La crise est d’autant plus sérieuse pour les états de la Plata, qu’elle pourrait tôt ou tard se compliquer des questions d’autonomie provinciale et de centralisation politique qui n’ont pas encore été nettement résolues. Toutefois cette crise ne saurait être fatale, et retardera seulement la prospérité des trois républiques, car lorsque celles-ci étaient beaucoup moins fortes qu’elles ne le sont aujourd’hui, elles ont heureusement résisté à des causes de désorganisation bien plus grandes. C’est pour le Brésil surtout que la guerre soulevée par lui peut devenir redoutable. Dans cette lutte contre les états hispano-américains, le gouvernement de Rio-Janeiro n’a pas même la prépondérance de la force matérielle. Avec son armée de 20 à 25,000 hommes, répartis sur la moitié d’un continent, avec son budget, qui n’est jamais en équilibre et qui vient de subir les conséquences d’une effroyable crise financière, le Brésil n’est peut-être pas même en état de se mesurer victorieusement contre un seul de ses adversaires, la république du Paraguay, qui n’a pas un centime de dette nationale[1], et dont l’armée, recrutée dans une population docile et relativement très compacte, offre une grande solidité. Si la guerre devient sérieuse, nul doute que l’armée du président Lopez ne puisse s’emparer du riche district de Cuyaba, aussi vaste que tout le Paraguay : c’est là un territoire que les impériaux ne peuvent défendre à cause de la difficulté des communications par terre, car il leur faudrait marcher pendant des mois entiers pour s’y rendre à travers les solitudes. D’ailleurs il ne faut pas oublier que, même dans le Bio-Grande, l’armée brésilienne aura le désavantage de combattre aux extrémités de l’empire ; sur cette partie du sol national, elle n’aura pas moins d’obstacles à surmonter qu’en plein pays ennemi.

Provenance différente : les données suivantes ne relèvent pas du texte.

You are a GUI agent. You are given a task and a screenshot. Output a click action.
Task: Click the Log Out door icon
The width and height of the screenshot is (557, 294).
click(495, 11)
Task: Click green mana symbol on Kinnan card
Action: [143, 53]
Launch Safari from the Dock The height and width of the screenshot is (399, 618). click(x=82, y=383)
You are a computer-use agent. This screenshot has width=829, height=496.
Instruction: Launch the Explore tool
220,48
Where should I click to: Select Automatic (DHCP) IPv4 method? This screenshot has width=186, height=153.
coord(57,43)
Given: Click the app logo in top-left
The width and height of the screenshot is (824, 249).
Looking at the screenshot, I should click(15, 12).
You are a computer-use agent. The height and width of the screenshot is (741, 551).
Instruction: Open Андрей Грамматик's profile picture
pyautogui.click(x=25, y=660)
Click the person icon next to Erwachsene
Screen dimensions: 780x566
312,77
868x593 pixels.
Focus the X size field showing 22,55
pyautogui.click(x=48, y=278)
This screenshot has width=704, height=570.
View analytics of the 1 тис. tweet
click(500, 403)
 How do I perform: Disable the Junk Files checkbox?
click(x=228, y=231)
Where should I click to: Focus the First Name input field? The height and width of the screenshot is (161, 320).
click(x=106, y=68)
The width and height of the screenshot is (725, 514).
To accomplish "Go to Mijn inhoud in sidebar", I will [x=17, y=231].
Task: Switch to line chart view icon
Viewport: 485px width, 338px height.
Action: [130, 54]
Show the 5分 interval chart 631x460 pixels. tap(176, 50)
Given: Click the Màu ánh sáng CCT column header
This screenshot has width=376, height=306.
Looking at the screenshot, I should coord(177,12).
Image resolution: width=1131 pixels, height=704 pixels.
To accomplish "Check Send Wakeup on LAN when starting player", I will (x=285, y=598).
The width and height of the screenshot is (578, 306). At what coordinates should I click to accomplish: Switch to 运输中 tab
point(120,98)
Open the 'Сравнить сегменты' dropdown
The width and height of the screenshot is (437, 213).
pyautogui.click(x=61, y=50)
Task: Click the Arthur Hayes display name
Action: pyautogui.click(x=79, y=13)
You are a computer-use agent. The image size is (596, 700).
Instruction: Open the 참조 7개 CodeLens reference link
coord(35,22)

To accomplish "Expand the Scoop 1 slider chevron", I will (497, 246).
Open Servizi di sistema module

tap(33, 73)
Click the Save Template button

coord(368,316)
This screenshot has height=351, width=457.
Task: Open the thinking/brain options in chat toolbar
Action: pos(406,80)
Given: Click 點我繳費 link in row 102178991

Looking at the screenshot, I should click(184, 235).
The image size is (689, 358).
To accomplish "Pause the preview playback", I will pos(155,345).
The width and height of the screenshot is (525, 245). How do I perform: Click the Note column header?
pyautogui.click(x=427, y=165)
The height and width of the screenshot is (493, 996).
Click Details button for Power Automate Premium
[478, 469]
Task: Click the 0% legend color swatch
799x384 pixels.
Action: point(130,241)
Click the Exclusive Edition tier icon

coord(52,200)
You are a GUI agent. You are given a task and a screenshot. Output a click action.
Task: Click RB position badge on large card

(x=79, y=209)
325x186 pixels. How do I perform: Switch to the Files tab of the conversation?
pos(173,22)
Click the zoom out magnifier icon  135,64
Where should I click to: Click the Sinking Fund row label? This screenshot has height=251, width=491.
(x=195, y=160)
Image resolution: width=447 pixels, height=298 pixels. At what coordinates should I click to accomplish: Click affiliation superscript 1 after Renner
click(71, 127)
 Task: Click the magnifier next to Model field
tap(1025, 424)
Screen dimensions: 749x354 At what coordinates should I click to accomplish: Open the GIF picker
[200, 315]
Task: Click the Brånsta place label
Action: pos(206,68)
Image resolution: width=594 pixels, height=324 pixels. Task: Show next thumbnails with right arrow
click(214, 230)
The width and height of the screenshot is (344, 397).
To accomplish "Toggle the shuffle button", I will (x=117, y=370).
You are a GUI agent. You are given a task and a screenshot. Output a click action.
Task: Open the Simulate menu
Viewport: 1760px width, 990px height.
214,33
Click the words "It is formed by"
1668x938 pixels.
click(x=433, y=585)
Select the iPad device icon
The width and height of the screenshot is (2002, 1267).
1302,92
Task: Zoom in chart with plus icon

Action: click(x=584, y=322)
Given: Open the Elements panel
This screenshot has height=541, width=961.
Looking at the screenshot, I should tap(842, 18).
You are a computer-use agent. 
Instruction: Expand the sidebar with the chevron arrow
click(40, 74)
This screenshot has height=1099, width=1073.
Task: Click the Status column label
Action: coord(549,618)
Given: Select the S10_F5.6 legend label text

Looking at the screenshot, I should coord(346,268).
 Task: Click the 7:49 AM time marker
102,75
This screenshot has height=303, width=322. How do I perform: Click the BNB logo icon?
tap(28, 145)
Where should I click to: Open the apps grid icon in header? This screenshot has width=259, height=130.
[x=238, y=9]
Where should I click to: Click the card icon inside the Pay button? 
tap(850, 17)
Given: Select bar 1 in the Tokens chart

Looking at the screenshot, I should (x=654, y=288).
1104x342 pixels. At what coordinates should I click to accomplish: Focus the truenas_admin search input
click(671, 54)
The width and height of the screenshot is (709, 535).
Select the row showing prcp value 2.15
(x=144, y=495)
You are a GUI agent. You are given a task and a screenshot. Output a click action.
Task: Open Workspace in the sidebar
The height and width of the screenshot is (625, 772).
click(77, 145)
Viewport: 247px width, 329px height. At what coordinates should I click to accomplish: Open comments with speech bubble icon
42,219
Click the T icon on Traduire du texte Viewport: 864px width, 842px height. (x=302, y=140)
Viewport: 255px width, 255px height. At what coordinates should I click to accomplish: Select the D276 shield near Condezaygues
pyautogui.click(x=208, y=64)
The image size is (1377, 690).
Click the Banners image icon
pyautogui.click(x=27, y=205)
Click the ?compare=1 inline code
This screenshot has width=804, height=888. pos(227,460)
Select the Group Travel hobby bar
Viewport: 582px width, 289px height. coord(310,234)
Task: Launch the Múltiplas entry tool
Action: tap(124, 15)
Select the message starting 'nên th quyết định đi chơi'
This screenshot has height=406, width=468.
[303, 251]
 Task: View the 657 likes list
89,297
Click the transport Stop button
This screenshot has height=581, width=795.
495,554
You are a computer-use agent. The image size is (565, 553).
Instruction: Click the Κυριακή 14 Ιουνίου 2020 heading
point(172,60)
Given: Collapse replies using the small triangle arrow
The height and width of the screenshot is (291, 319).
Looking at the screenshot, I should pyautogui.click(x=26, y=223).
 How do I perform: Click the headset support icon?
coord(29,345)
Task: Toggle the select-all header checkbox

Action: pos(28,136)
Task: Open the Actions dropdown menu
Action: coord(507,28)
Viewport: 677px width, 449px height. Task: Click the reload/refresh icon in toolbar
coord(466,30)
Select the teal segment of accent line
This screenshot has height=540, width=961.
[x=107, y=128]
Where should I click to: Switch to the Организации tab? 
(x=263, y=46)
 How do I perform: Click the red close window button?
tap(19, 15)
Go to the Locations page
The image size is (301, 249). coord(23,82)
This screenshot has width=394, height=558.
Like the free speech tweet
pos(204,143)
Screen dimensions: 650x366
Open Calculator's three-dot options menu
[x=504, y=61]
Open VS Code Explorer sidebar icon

Quant à la force que donnent les mœurs et les institutions politiques, elle n’est pas non plus du côté de l’oligarchie brésilienne, classe encore barbare, comme l’aristocratie russe, malgré son vernis de civilisation. Il est vrai qu’elle se vante de représenter le principe d’ordre en s’emparant des estancias et en bombardant les ports

  1. Alors que tant de gouvernemens vivent d’emprunts, l’état du Paraguay est assez riche pour se faire prêteur : moyennant 6 pour 100 d’intérêt, il avance de petites sommes à tous les particuliers qui en ont besoin.